### Consigne
Repérez dans les entrées ci-dessous chaque ligne où figure la chaîne « agent » et recopiez ces lignes.

### Entrées affichées
-------------------------

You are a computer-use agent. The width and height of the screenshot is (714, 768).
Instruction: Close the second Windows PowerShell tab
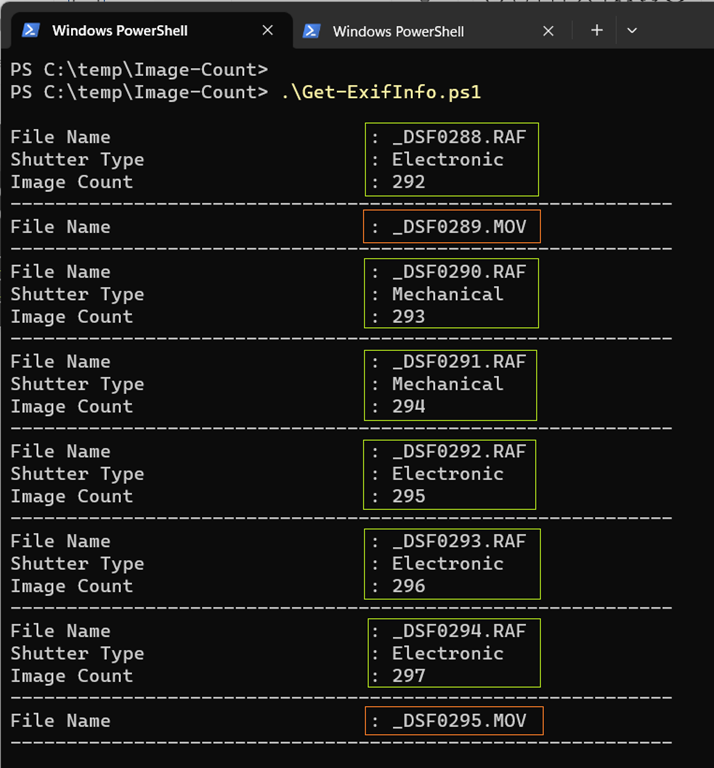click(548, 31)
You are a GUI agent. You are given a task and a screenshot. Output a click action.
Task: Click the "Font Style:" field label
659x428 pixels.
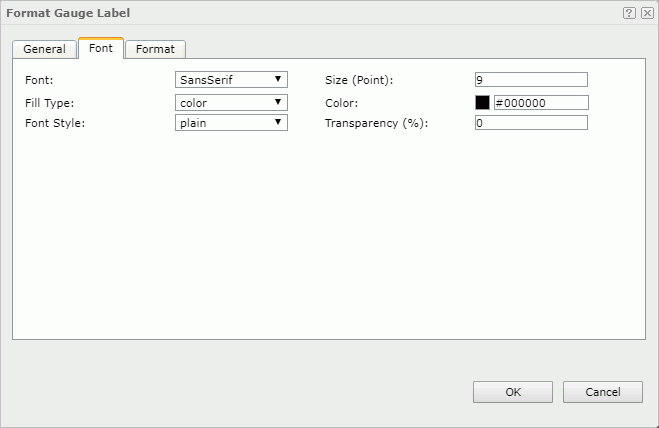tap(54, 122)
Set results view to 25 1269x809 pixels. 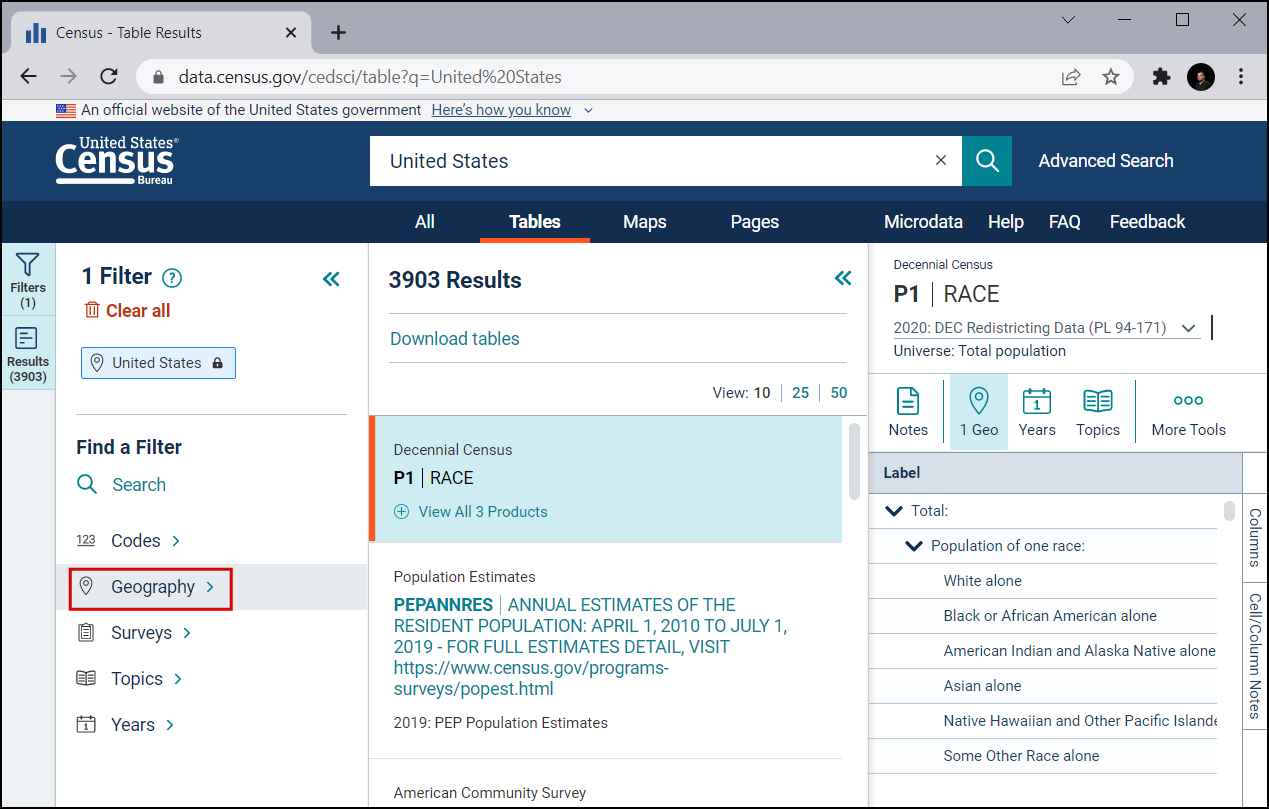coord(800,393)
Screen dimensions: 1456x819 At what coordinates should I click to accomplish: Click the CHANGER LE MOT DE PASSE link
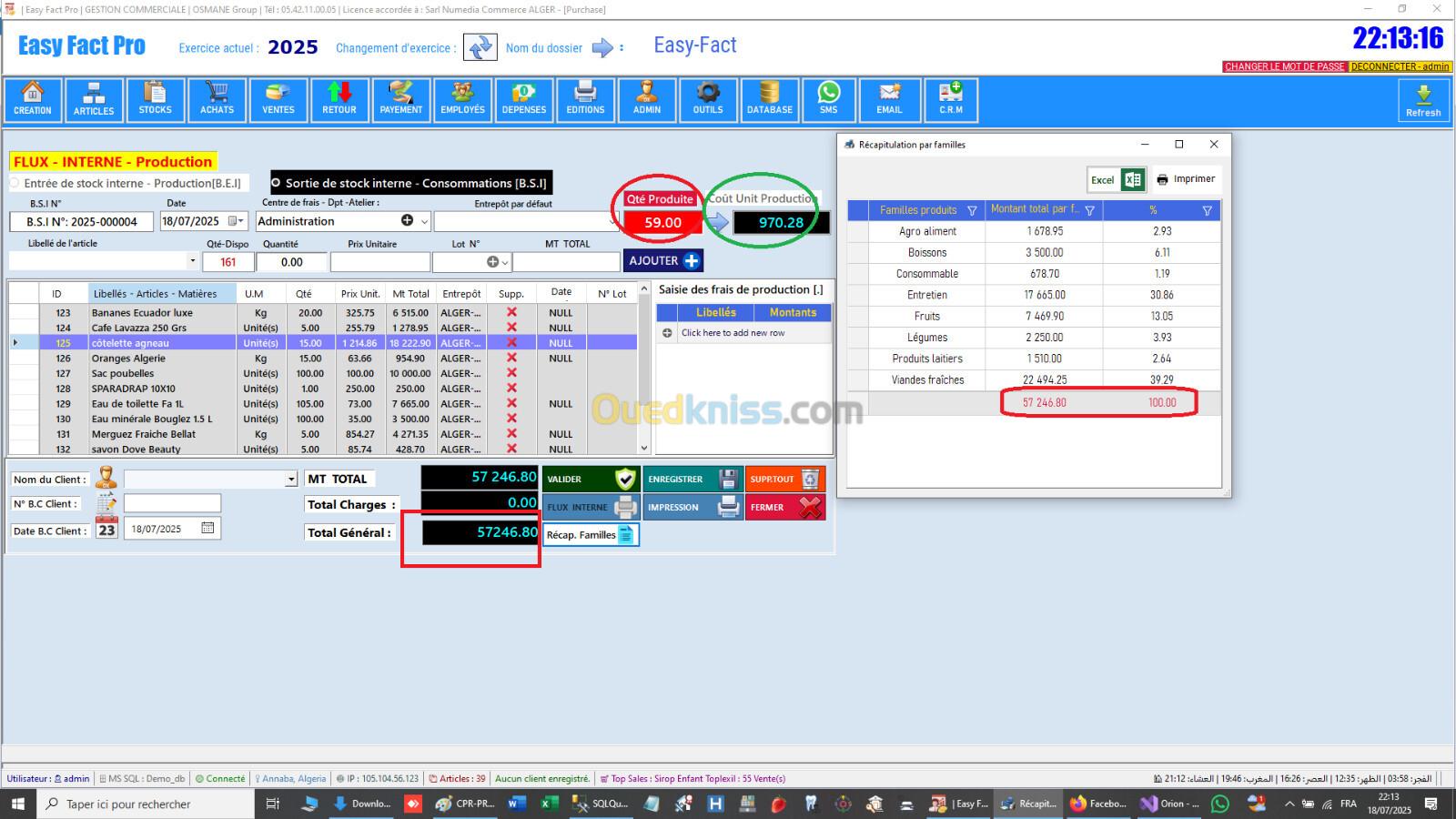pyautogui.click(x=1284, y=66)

-------------------------

### Résultat final
You are a computer-use agent. The width and height of the screenshot is (714, 768).
You are a GUI agent. You are given a task and a screenshot. Output a click action.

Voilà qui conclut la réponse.